Loss of RNPC1 triggers p53-dependent senescence in primary MEFs. (A) Primary RNPC1^+/+, RNPC1^+/−, and RNPC1^−/− MEFs at passage 5 were treated with or without doxorubicin for 12 h, and the levels of RNPC1, p53, PAI-1, p130, p21, and GAPDH were analyzed by Western blot analysis. (B) Primary RNPC1^+/+, RNPC1^+/−, and RNPC1^−/− MEFs at passage 5 were treated with or without 50 ng/mL doxorubicin for 2 d, followed by SA-β-gal staining assay as described in the Materials and Methods. (C) Quantification of the percentage of SA-β-gal-positive cells as shown in B. (D) Primary wild-type, RNPC1^−/−, and RNPC1^−/−; p53^−/− MEFs at passage 5 were treated with or without doxorubicin for 12 h, and the levels of RNPC1, p53, PAI-1, p130, p21, and GAPDH were analyzed by Western blot analysis. (E) Primary wild-type, RNPC1^−/−, and RNPC1^−/− p53^−/− MEFs at passage 5 were treated with or without 50 ng/mL doxorubicin for 2 d, followed by SA-β-gal staining assay. (F) Quantification of the percentage of SA-β-gal-positive cells as shown in E.

Figure 7.

RNPC1 mRNA and protein are overexpressed in dog lymphomas. (A,C,E) The levels of RNPC1, p53, and actin in two normal dog lymph nodes and 28 dog lymphomas were measured by Western blot analysis.
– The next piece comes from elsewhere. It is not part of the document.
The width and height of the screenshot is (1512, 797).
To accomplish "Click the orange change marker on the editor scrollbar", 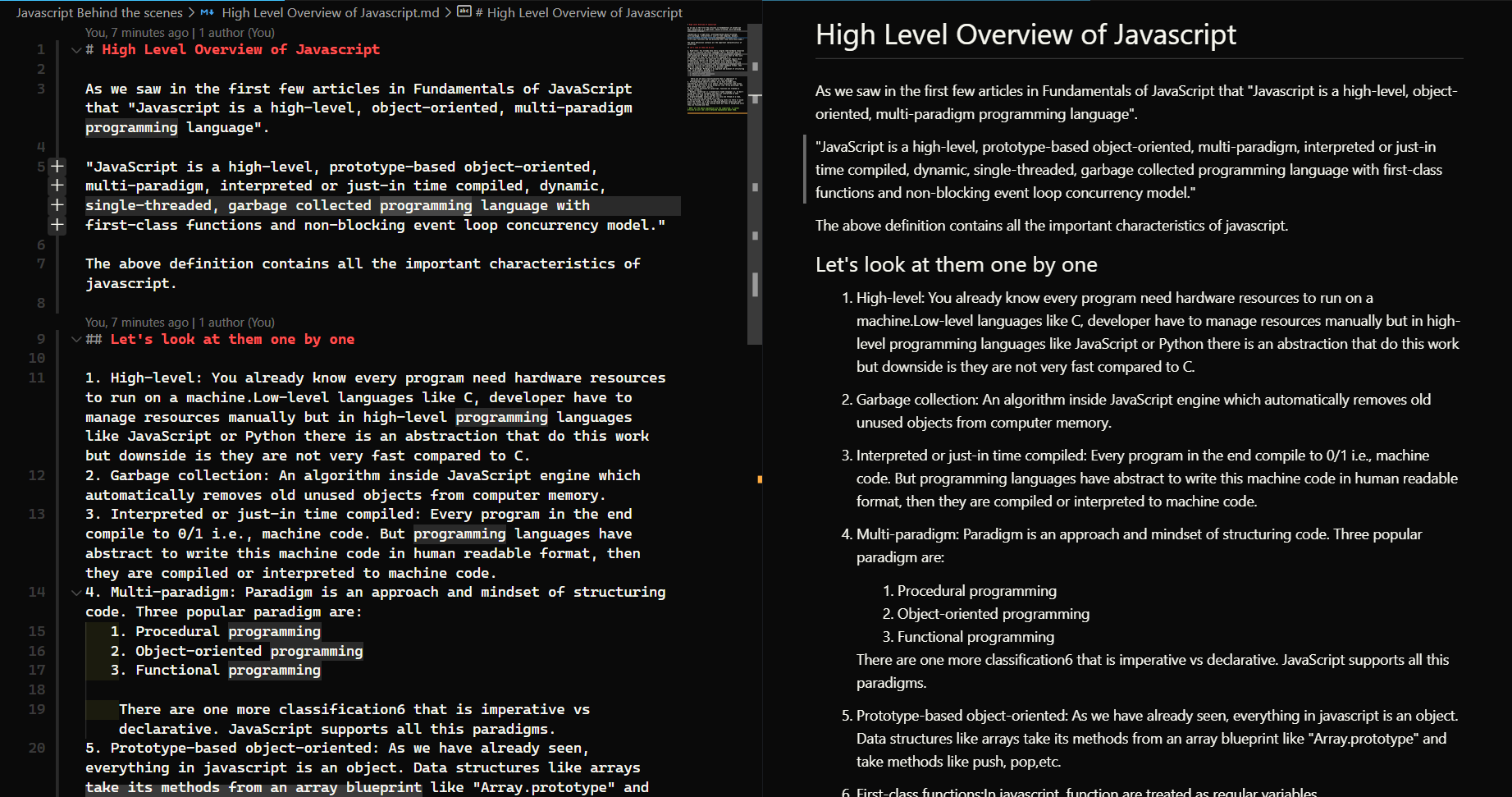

The levels of p53 and RNPC1a proteins in LN-3 (normal lymph node) were arbitrarily set at 1.0, and the fold change is shown below each lane. (B,D,F) The levels of RNPC1 and actin transcripts in normal and lymphoma tissues were measured by RT–PCR. The level of RNPC1a transcript in LN-3 (normal lymph node) was arbitrarily set at 1.0, and the fold change is shown below each lane. (G) A model for RNPC1 to regulate p53 translation.